In truth rising prices are NOT inflation! In economics inflation is an increase in the amount of currency in circulation. Think of inflating a tire, pumping air into the tire is inflation, the fact that the car may be seen to rise slightly higher above the ground is the result of inflation. Likewise rising prices are the result of inflation, not inflation itself but prices may rise for other reasons. If some prices are going up and some down as we have had lately there may be inflation or there may not be. Prices may rise or fall due to a supply/demand change but if prices in general are rising it is most likely due to monetary inflation. Monetary deflation should cause most prices to fall.

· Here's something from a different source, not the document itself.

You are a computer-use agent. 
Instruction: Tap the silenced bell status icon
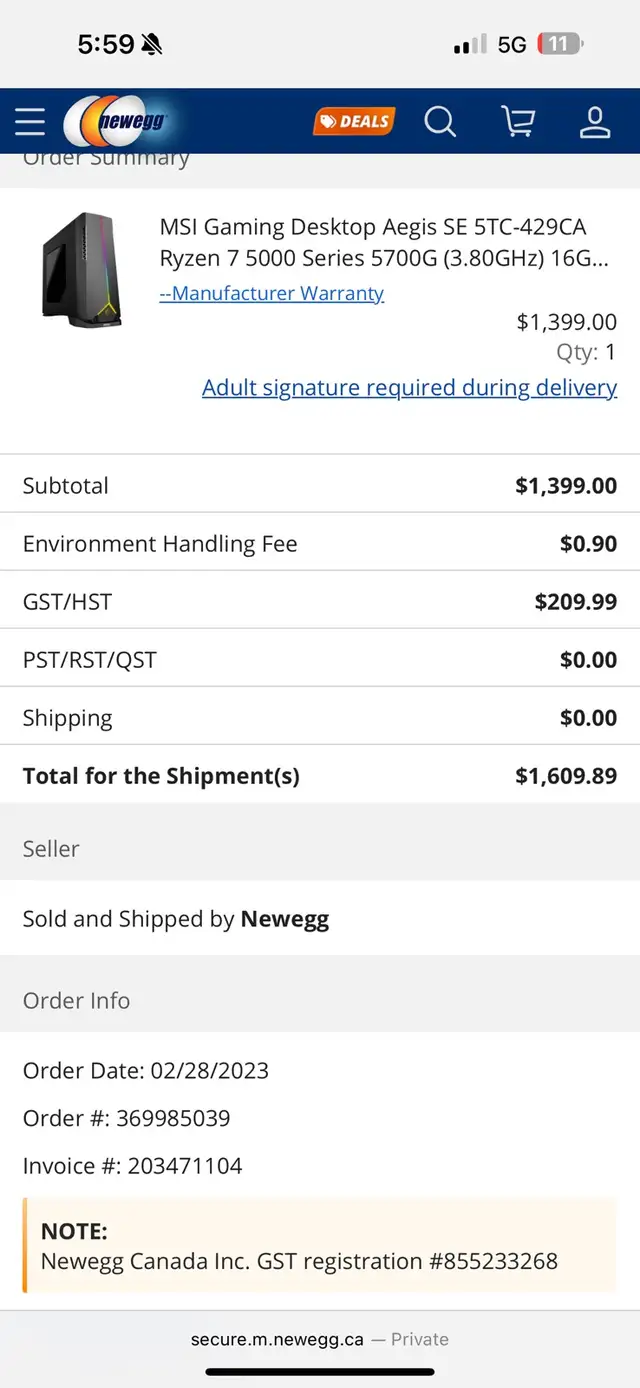point(152,44)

What the government has done for years is to tailor the method of calculating cost of living to produce a lower official inflation rate without much regard for reality. Younger people are easier to fool with that kind of trickery, those who, like myself, are past seventy know the truth about the past. We have seen the time when whole families lived on a month’s income that only amounts to maybe one decent day’s pay or at most two days of mediocre pay now. I remember having a long conversation about what a person could do with three hundred dollars a week and coming to an agreement that no sane person could possibly ever have any real need for more money than that. Anyone but an incurable wastrel would live really, really well on half that and bank the rest.


37 posted on 10/22/2015 10:51:52 AM PDT by RipSawyer (Racism is racism, regardless of the race of the racist.)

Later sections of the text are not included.